--- ПОКАЗАННЫЙ ТЕКСТ ---
Автобиография
Шрифт:
Скоро я нашла других вопрошающих братьев-железнодорожников, и мы начали разбираться вместе - читая для этого почему-то тех же классиков марксизма-ленинизма и желтого, потрепанного Каутского, хранившегося в подполье, в дачном нужнике. За Каутского сажали - хотя чем он отличается от Владимира Ильича, сейчас не скажу - но в Университете пачками летели из-за этого Каутского, а нас спасало только то, что мы были в стороне от столбовой дороги студенческих посадок и не обзавелись провокатором. Конец тем не менее был неминуемый: мы были агнцы невинные, и всего лишь читали оболванивающую литературу более раннего периода, вроде как впадали в староверскую ересь с двумя перстами - но в стране, где за чтение сажают, за коллективное сажают тем более. Мы готовились к посадке и репетировали разговоры со следователями - и через несколько лет такой жизни я от страха была, как выжатый лимон, ничего ни в чем не соображала и не хотела соображать: лагерь стоял в конце каждой тропки. Я только выучила английский, который успокаивал мне нервы. Меня гораздо больше беспокоило, что у меня нет лагерной профессии, которую я нелогично боялась приобрести, чем забытая биология, казавшаяся детским сном. В социализме я так и не разобралась, но его практическая форма приобрела для меня мертвенное лицо убийцы, с которым разбираться нечего, а надо драпать при первой возможности. Такой возможности не предвиделось - и я с тоской смотрела, как его здоровенные руки подбираются к моему горлу. Потом я вдруг осознала, что мы уже разъехались по разным городам и еще не сидим - ив меня впервые за эти годы поступил кислород.

--- ТРЕБОВАНИЯ ---
1. Ответьте на вопросы по автобиографическому отрывку:
(а) Где хранился потрепанный Каутский?
(б) Какой язык был выучен и как он действовал на нервы?
(в) Что беспокоило больше, чем забытая биология?
2. Продолжите автобиографический отрывок, начав сразу после его последнего предложения.

--- ВЫДЕРЖКИ ИЗ ЗАПИСЕЙ ---

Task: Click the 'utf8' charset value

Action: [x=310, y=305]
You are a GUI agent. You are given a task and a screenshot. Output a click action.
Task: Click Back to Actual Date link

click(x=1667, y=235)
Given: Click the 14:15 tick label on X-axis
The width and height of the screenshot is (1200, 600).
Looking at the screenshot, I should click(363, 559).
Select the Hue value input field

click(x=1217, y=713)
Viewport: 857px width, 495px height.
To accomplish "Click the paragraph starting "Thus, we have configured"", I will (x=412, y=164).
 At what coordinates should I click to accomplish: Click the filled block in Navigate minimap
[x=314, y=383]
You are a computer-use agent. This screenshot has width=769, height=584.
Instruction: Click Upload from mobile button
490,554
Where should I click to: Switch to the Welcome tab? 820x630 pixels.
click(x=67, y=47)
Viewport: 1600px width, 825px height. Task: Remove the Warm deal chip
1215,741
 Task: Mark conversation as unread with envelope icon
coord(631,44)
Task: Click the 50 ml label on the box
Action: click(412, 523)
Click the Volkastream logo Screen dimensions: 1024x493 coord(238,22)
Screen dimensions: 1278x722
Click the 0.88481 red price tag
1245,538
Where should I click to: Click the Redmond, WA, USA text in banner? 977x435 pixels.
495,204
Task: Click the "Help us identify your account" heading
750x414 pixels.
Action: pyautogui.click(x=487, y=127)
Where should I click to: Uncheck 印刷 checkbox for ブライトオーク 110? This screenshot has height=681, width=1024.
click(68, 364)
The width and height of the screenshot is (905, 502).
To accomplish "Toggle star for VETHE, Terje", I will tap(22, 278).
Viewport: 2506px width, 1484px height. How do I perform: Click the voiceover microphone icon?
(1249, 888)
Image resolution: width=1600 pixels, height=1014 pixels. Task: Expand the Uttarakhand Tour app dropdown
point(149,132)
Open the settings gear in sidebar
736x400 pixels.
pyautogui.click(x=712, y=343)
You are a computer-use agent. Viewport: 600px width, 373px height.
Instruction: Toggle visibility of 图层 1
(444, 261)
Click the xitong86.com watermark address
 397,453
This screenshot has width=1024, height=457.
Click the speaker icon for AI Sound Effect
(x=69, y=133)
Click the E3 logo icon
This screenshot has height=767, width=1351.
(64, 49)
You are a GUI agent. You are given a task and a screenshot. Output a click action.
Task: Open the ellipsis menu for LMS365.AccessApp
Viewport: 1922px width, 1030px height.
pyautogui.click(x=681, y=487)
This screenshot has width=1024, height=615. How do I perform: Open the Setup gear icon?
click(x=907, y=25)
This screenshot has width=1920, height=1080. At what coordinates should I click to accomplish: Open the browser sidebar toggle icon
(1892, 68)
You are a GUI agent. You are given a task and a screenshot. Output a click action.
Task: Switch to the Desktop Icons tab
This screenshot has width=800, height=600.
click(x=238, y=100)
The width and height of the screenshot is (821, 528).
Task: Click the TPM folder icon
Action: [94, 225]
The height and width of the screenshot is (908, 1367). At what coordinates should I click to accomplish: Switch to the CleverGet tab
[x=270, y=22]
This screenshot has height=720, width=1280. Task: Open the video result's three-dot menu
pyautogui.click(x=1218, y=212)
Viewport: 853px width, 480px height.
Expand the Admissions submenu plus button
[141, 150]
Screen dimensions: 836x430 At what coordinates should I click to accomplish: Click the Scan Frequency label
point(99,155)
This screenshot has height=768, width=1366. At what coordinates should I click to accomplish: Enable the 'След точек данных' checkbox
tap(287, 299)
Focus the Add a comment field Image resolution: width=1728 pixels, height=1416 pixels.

--- ОТВЕТЫ К ЗАДАНИЯМ ---
1.
(а) В подполье, в дачном нужнике.
(б) Английский; он успокаивал нервы.
(в) Отсутствие лагерной профессии.

2.
Отныне главной моей заботой стала моя голова: от Каутского, шамота и трехфазного она вышла консистенции мореного дуба и образовывала с советской властью единый конгломерат. С такой головой нельзя было предъявлять к социализму никаких претензий. Я уже кончала институт с дипломом инженера-электрика и скоро меня распределяли на подстанцию, где я должна была сидеть, как сардина в банке. Я ходила мрачная в своем замызганном пальто, которое оттрубило первый семилетний срок и наряду с уважением к качеству английского сукноваляния поселило во мне устойчивый комплекс неполноценности. В нашей коммунальной квартире на Козихинском, недалеко от знаменитых Патриарших, где являлся булгаковский Воланд, осатаневшая соседка-шизофреничка бегала с топором и рубила им дверь, когда я пробовала играть на пианино. Денег не было совершенно - хотя я достала рефераты по биологии и подрабатывала. Биологию я понимала какой-то серединой головы когда я читала специальные статьи, какие-то обломки слов подымались оттуда и реяли вокруг. Не знаю как, но это были грамотные рефераты и их печатали в журнале "Природа". Когда я заходила в знакомый биологический институт и видела их центрифуги в коридорах, мне дурно делалось от моей неразделенной страсти. Каждый раз я давала себе слово уйти в лаборантки, как мальчик, который мечтает убежать в моряки - для этого надо было сначала три года отсидеть на подстанции. Положение казалось безвыходным - и тут мне повезло: началась кибернетика.
На мутной волне становления этой буржуазной лженауки тысячи еврейских лишенцев пронырливо кинулись использовать хрущевскую эру - и среди них я, толкаясь и глазея, куда-то вбежала и за что-то зацепилась. Поза была не из самых приличных. Когда поток схлынул, мы остались лжеучеными, нахальными и необразованными, с неожиданной свободой действий - никто не знал, с чем эту кибернетику едят и можно было замазать любые административные очи. Институт наш был старый академический паучник, размещавшийся в облезлом клоповничке на Комсомольской, где большие пауки сидели по углам и вели феодальную рознь, а маленькие водили хороводы. Меня никто не трогал, а у меня своих дел было по горло: я прицепляла к кибернетике биологию. Выяснилось, что голую нельзя, а только закутанную в математические пелена - желательно из модерной грубой дерюги, вроде теории автоматов, но годились и классические непрерывные ткани, лишь бы были. Я начала эти матерьялы развертывать и изучать, и тут обнаружилось жуткое дело и оправдались худшие мои опасения: я была абсолютно дефективна во всем, что касалось математики.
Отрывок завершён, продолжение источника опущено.